### Source

* BEGIN *

Gavin: I mean, this whole lifestyle. Starting a record label and moving to San Francisco. Driving cross-country, going through the Badlands and into the West. We drove across this place that says “Helicopter Rides.” He’s like, “Let’s do it!” We did a U-turn, went to the helicopter pad, paid the money, and took a helicopter ride through Bryce Canyon. And we got back in the car and drove.
Robbie: He was also totally into the Rolling Stones. He wanted to be Keith Richards, but he was really Mick Jagger.
Gavin: When Scott was trying to figure out what Hardkiss was, because we were always trying to figure it out, and it was different things to us at different times, he was like, “Meet at my studio at 1pm.” And Robbie and I arrived, and he says, “All right!” He gave me a microphone, and what did he give to you, like a bass? He asked us to sing the Stones’ “Crimson and Clover”—or was it “Sympathy for the Devil”?
Robbie: I remember having those jam sessions, and I was playing bass and he was playing guitar in his place on Mission, at the loft. It was “Crimson and Clover.”
Gavin: But in a way, we are the original DJ band. Wicked is a DJ band too, but they don’t make music together as a band would. But it’s what we do. It’s a common thing now, like Swedish House Mafia. But back in the day, it was like, “What!? You’re doing that? How does that work?” Well, it works.
Robbie: “Which one of you is the rapper?”
Gavin: “Do you play any real instruments?”

* END *

### Required actions
1. List every musical group or act that the Hardkiss conversation names.
2. Continue the Hardkiss conversation from its final line.
The entries after the Hardkiss conversation come from a separate source.

### Stored rows
* BEGIN *

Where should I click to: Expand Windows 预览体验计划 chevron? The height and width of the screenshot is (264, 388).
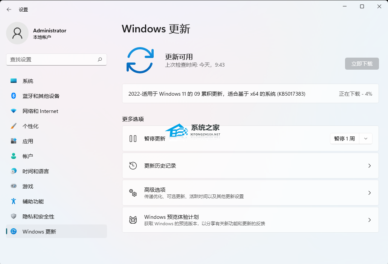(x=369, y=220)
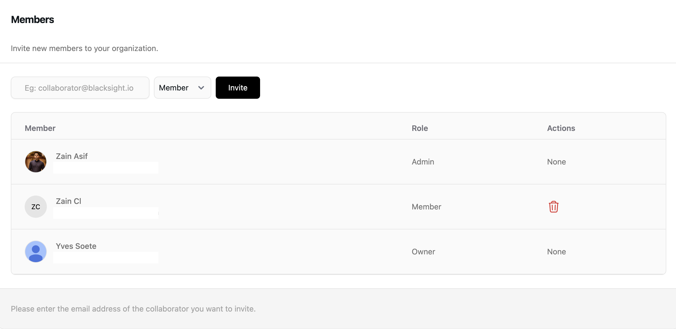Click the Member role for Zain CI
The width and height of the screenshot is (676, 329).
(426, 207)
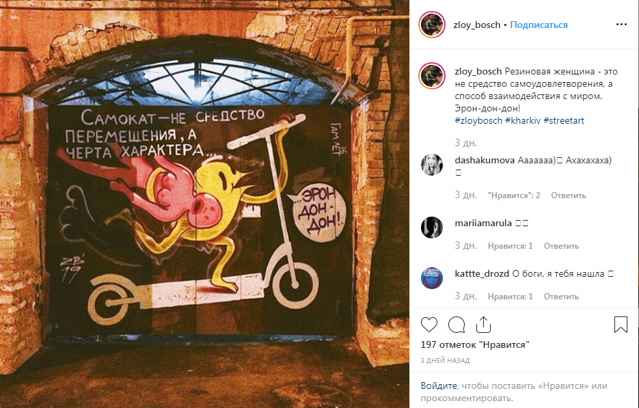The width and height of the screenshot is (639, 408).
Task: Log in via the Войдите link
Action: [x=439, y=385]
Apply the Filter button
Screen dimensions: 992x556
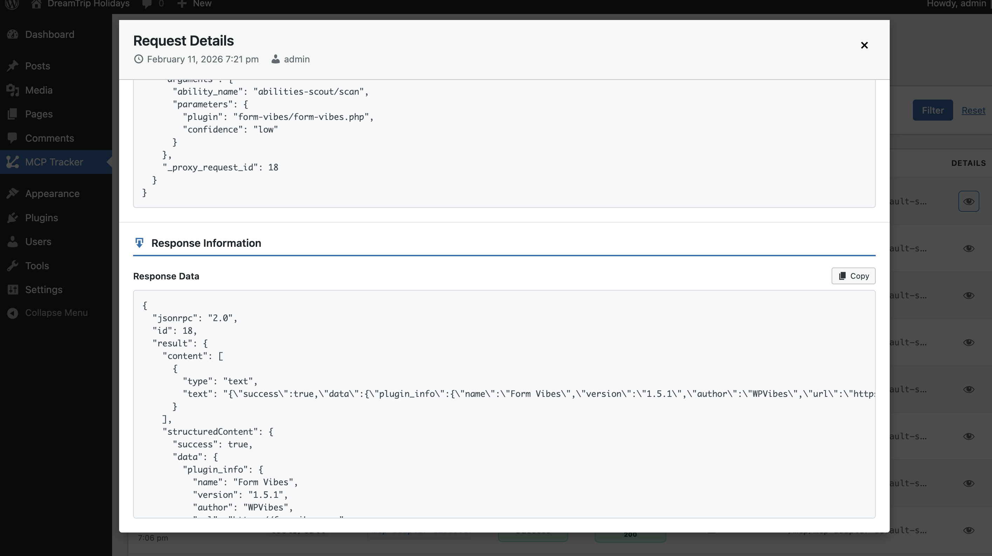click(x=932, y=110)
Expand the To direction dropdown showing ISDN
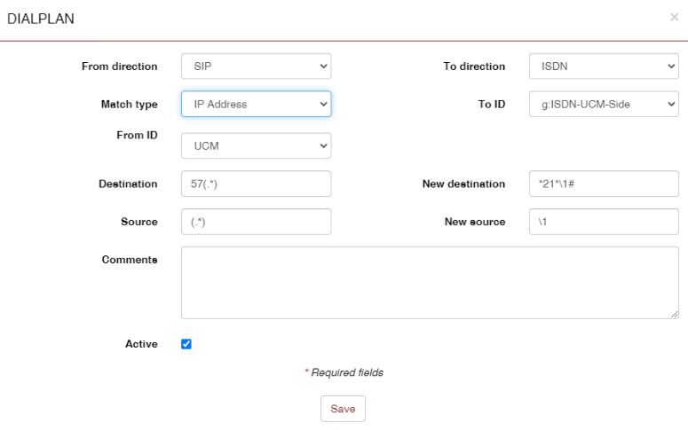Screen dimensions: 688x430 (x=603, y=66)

* END *
* BEGIN *

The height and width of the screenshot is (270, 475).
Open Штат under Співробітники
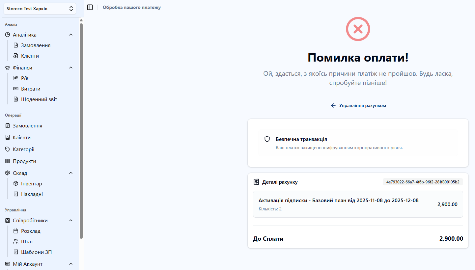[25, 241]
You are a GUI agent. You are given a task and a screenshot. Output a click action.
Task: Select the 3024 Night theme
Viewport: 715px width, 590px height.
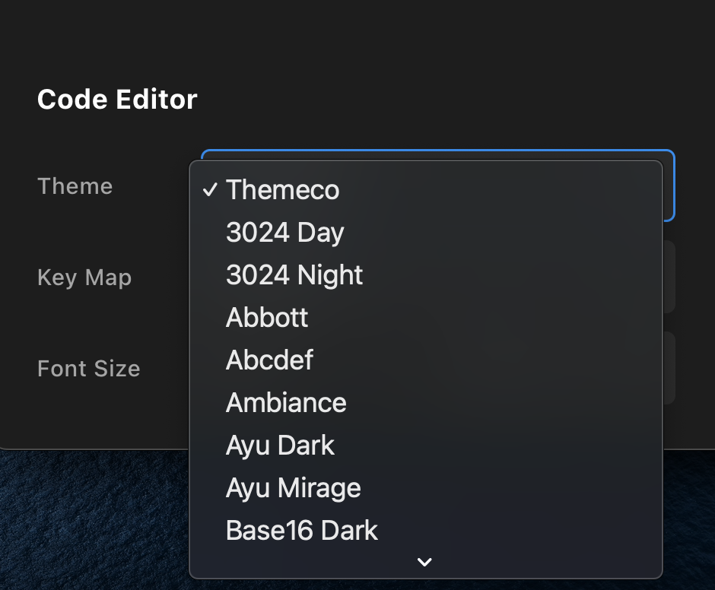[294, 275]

* END *
* BEGIN *

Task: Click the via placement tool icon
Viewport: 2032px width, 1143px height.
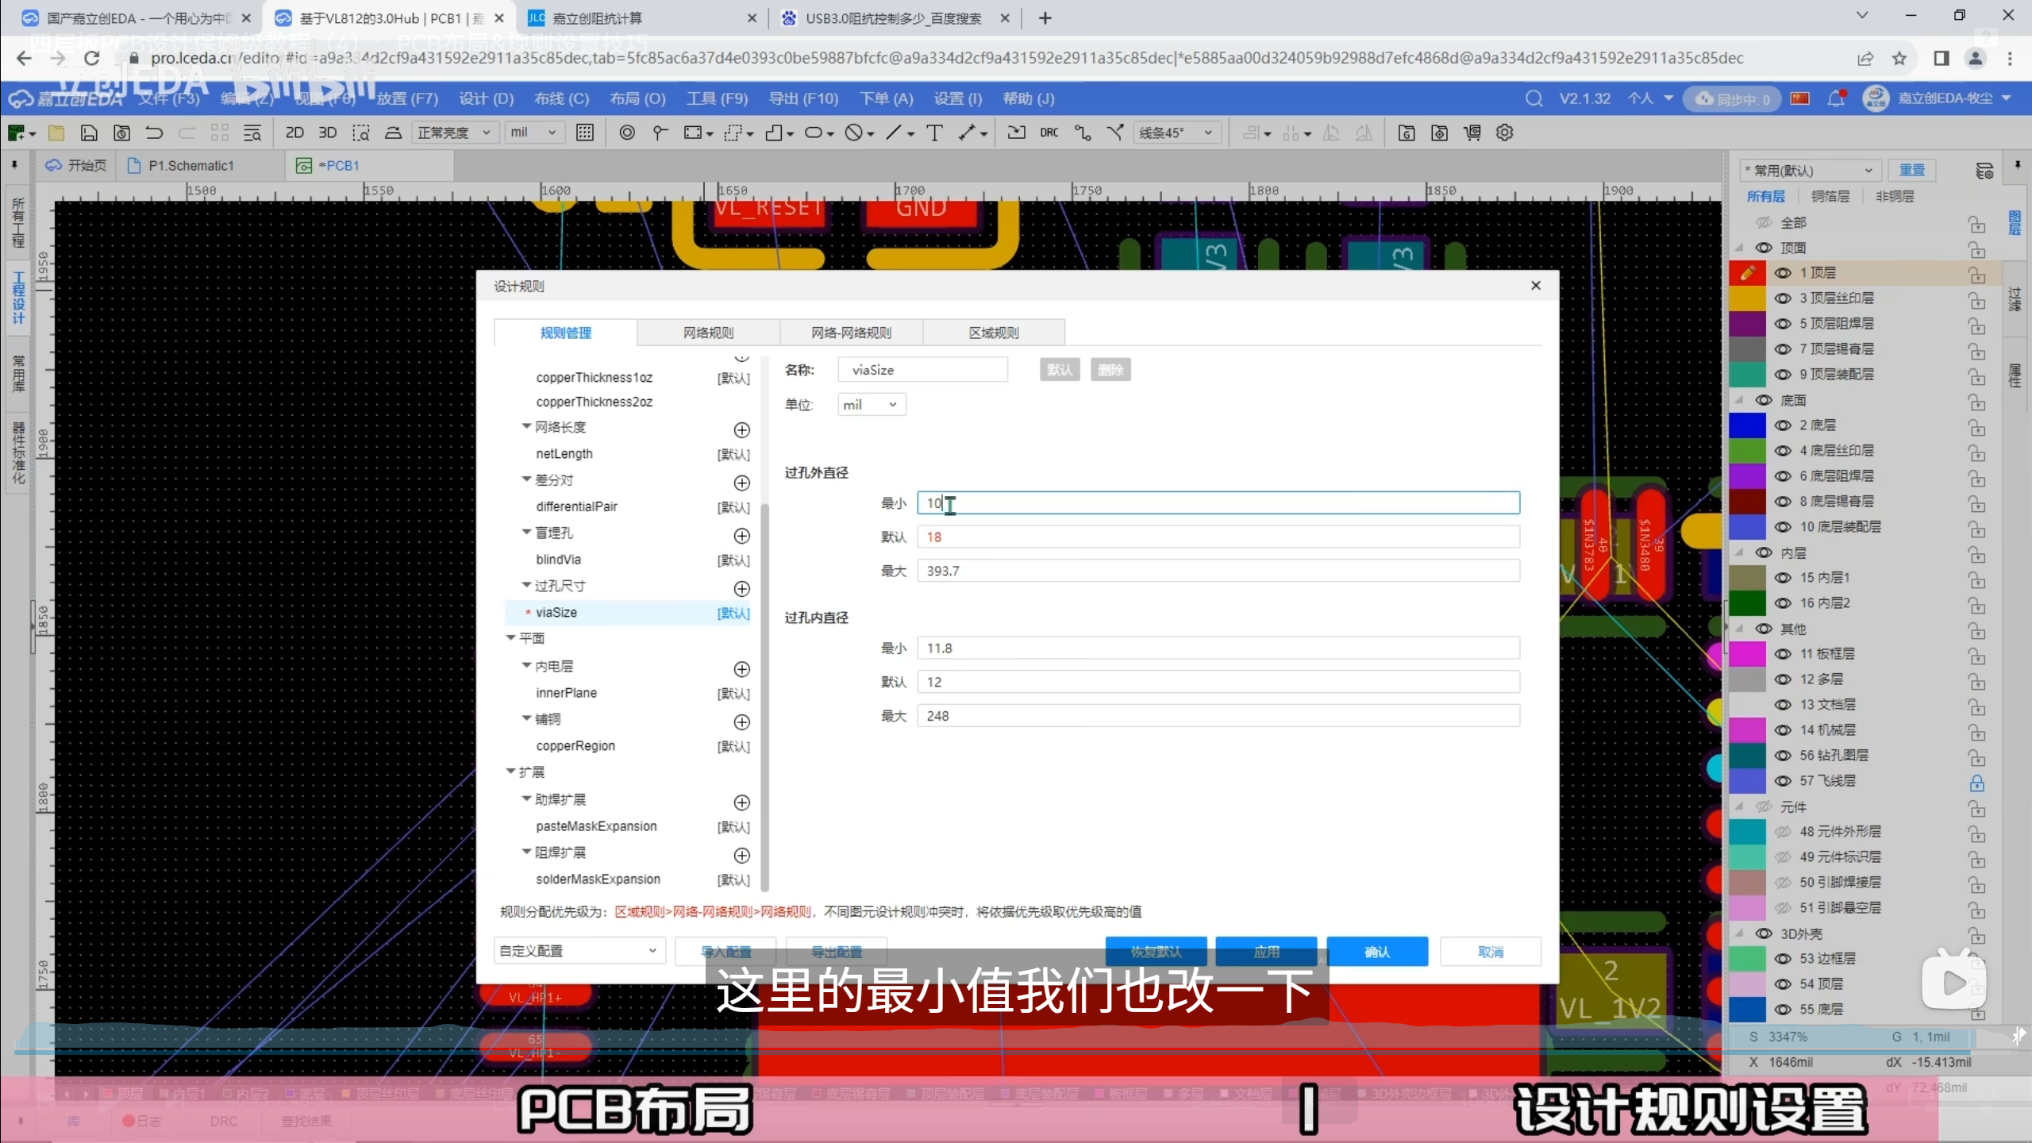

* END *

### Answers below
1. The Rolling Stones, Hardkiss, Wicked, Swedish House Mafia

2.
Robbie: Then Scott was such a pain in the ass to work with in the studio. It was both totally fun. I miss the hell out of that. When it came down to finishing productions, he was this tortured artist, pulling out his hair [and] into the whole romance of it. It would get too heavy sometimes. He’d, like, fight you.
Gavin: The way we would get around it—three producers in a studio, like three monkeys trying to go after the same banana—is that we would have a song with three parts: the intro, the middle, the end. Now it merges a bit. We butt heads and argue with each other and convince each other of our individual aesthetics. That’s what collaboration is. Sometimes you have to compromise, but sometimes you have to go, “No, we’ve got to keep that. You don’t like it now, but you’re going to like it.” Like Scott, you have to fight for that.
Gavin and Robbie are currently touring the US. Their acclaimed album, 1991, which features contributions by the late Scott Hardkiss, is available at iTunes or on vinyl via the Hardkiss Music shop with digital download.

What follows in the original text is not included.